原子力安全委員会の原子力安全基準専門部会は2日、MOX燃料加工施設の安全審査指針に寄せられた国民からの意見への回答等についての審議を行い、同指針の審議を終了した。同専門部会は日本原燃が青森県六ヶ所村に建設を計画しているMOX燃料加工施設を念頭に、安全規制の基本となる考え方を検討して指針にとりまとめたもので、プルトニウム粉末を取扱う核燃料施設としての安全確保に必要な放射線管理、臨界安全性等の安全上重要な項目についてそれぞれ考え方を盛り込んでいる。

これにより、国内での民間によるMOX燃料加工体制整備にむけて、安全規制にあたっての基本的な安全確保の考え方が固まったことになる。
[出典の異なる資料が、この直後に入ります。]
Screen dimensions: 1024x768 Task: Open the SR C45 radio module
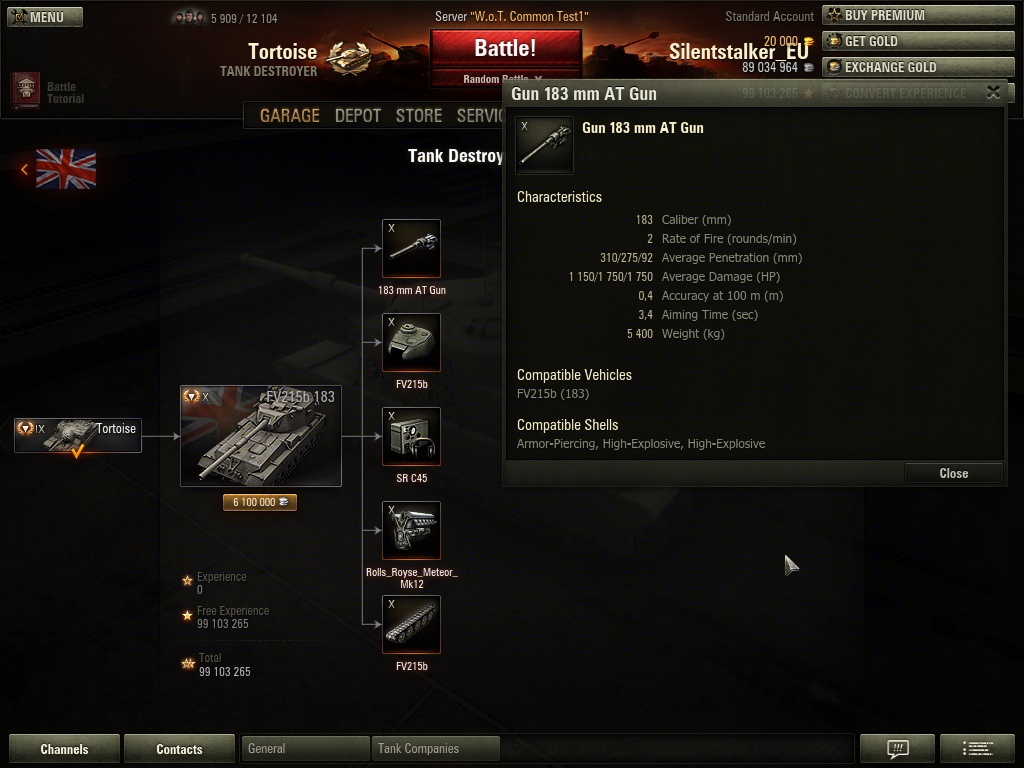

また今回同専門部会はJCO東海事業所で発生した臨界事故等を踏まえて、同指針とともに、想定を超える仮想的な臨界事故の評価についての見解をとりまとめ、事故の設定や被ばく評価、判断の目安を示した。原子力発電所などに比べ、潜在的危険性は小さく臨界事故の発生は想定しえないというのが専門家の大方の見方だが、プルトニウムを大量に取り扱う施設であることを考えて、念のために一般公衆に放射線障害を与えない施設であることを確認するためには意義があるとの観点から仮想事故の評価についての見解をまとめたもの。見解には、「技術的にみて臨界事故の発生が想定されない場合、安全審査指針とは別に、臨界事故の発生を仮想して評価することの重要性について示すことにした」との考え方が示されている。